▶ **Extracted text**:
Thursday, 22 November 2012

TV I like: George Gently - Series 1, Episode 2


The episode’s title “Bomber’s Moon” refers to a very bright full moon that was used by WWII pilots to increase the accuracy of bombs dropped during air raids. Under such a moon, in 1944, a man’s wife and child died when a bomb dropped on Sunderland caused a watermain to rupture, resulting in their drowning deaths. This is not how the episode begins, it’s the motive. The man whose murder Gently and Bacchus investigate did not drop that bomb, but he is punished for what happened 22 years before. It’s odd, but then we humans are odd creatures, plain and simple. 

Having recently observed Remembrance Day, I am very aware of the position I find myself in in relation to the war that is the subject here: As a German passport-holder, this day is always awkward for me personally because it was my countrymen fighting against the people of the country in which I live. I’m also aware that my generation is pretty much the last generation with direct contact to WWII veterans. This episode addresses post-war British/German relations in a balanced manner. 

In the episode, Bacchus is trying to sell his MG and Gently is on leave, until the latter drives by the harbour, sees people gathered at the water's edge, and arrives on scene. A German couple is also there to report their father missing, the body of whom is found shortly thereafter. The dead man was an ‘important man, the owner of a pharmaceutical company in Bremen’, his unsympathetic son shares with the investigating duo. By halfway through the episode, the son has become a suspect as his father was in the process of disinheriting him by changing the company structure and the police had discovered he was siphoning money from the company. An unsuccessful attempt to flee the country doesn’t help the optics of innocence and guilt. 

On an inter-personal level, Gently has some advice for his young sergeant upon sussing out he has debt problems: “a copper in debt is open to temptation”. When Bacchus comes close to jeopardising his career in connection with the debt he carries, Gently acts. He is keeping his promise to keep Bacchus on the ‘straight and narrow’ very seriously and it does go as far as dipping into his own wallet.

▶ **Questions**:
a - Please duplicate the George Gently episode review from "In the episode, Bacchus" up to and including "innocence and guilt.".
b - Pick up the George Gently episode review after its final sentence and keep writing it.
The listing after this text was gathered from a separate source.

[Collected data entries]

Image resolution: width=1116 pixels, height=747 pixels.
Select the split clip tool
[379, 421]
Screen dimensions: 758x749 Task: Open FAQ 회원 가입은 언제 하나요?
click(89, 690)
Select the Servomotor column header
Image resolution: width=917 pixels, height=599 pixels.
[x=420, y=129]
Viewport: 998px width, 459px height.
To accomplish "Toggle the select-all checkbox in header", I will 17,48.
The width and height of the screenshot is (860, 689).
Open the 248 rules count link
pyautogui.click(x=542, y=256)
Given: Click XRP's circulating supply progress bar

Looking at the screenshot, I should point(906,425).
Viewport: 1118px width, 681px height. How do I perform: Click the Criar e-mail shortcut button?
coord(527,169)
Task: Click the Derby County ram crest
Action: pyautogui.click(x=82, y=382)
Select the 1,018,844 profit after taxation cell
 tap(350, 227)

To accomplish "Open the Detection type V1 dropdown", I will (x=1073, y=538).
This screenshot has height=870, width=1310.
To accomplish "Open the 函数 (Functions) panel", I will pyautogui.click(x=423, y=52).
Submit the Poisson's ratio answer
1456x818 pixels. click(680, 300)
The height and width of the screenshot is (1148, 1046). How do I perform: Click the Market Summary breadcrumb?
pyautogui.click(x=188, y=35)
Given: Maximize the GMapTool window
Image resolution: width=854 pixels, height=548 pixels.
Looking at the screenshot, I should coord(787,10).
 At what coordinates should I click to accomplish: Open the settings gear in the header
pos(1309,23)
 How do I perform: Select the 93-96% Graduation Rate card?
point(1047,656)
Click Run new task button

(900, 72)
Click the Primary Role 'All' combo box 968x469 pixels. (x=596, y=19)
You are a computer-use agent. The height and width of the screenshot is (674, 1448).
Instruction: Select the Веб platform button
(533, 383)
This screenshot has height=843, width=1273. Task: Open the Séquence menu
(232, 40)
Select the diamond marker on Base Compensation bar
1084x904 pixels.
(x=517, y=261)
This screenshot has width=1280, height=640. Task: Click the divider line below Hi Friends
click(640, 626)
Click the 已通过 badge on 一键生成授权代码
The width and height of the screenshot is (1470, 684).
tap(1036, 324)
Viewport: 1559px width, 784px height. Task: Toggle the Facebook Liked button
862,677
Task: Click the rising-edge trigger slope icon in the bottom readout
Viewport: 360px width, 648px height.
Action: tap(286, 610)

▶ **Expected responses**:
a -
In the episode, Bacchus is trying to sell his MG and Gently is on leave, until the latter drives by the harbour, sees people gathered at the water's edge, and arrives on scene. A German couple is also there to report their father missing, the body of whom is found shortly thereafter. The dead man was an ‘important man, the owner of a pharmaceutical company in Bremen’, his unsympathetic son shares with the investigating duo. By halfway through the episode, the son has become a suspect as his father was in the process of disinheriting him by changing the company structure and the police had discovered he was siphoning money from the company. An unsuccessful attempt to flee the country doesn’t help the optics of innocence and guilt.

b -
I think one of the other reasons Gently gets the nickname St George is because he treats every case equally. He’d served in the war, saw action as part of the Middlesex Regiment, and yet, when the former PoW Gunter Schmeickel is murdered, he investigates it just like any other case. There’s plenty of anti-German sentiment to be uncovered in many a quarter and a few red herrings follow. China, still played by Tony Rohr, turns out to be useful more than just as a snitch and more of his history is provided: he had been captured at Dunkirk, spent 5 years in various stalags and in connection with the case is able to act as translator. 

As a German, I appreciate it when German people are portrayed by German actors (Christian Oliver, Wolf Kahler, and Nathalie Boltt), especially when the ‘native tongue’ is spoken. This is universal: actors are paid to be proficient with accents, but rarely do they actually speak the language their accent belongs to.

1964 Contextualisation:
Nothing really, as fingerprinting is not new as a forensic tool.

Familiar faces amongst the guest performers: Kevin Doyle as bird-watching Robert Stratton, Wolf Kahler as the pharmaceutical magnate Gunter Schmeickel, and Tim Healy as salt-of-the-earth Old Jim Hardyment.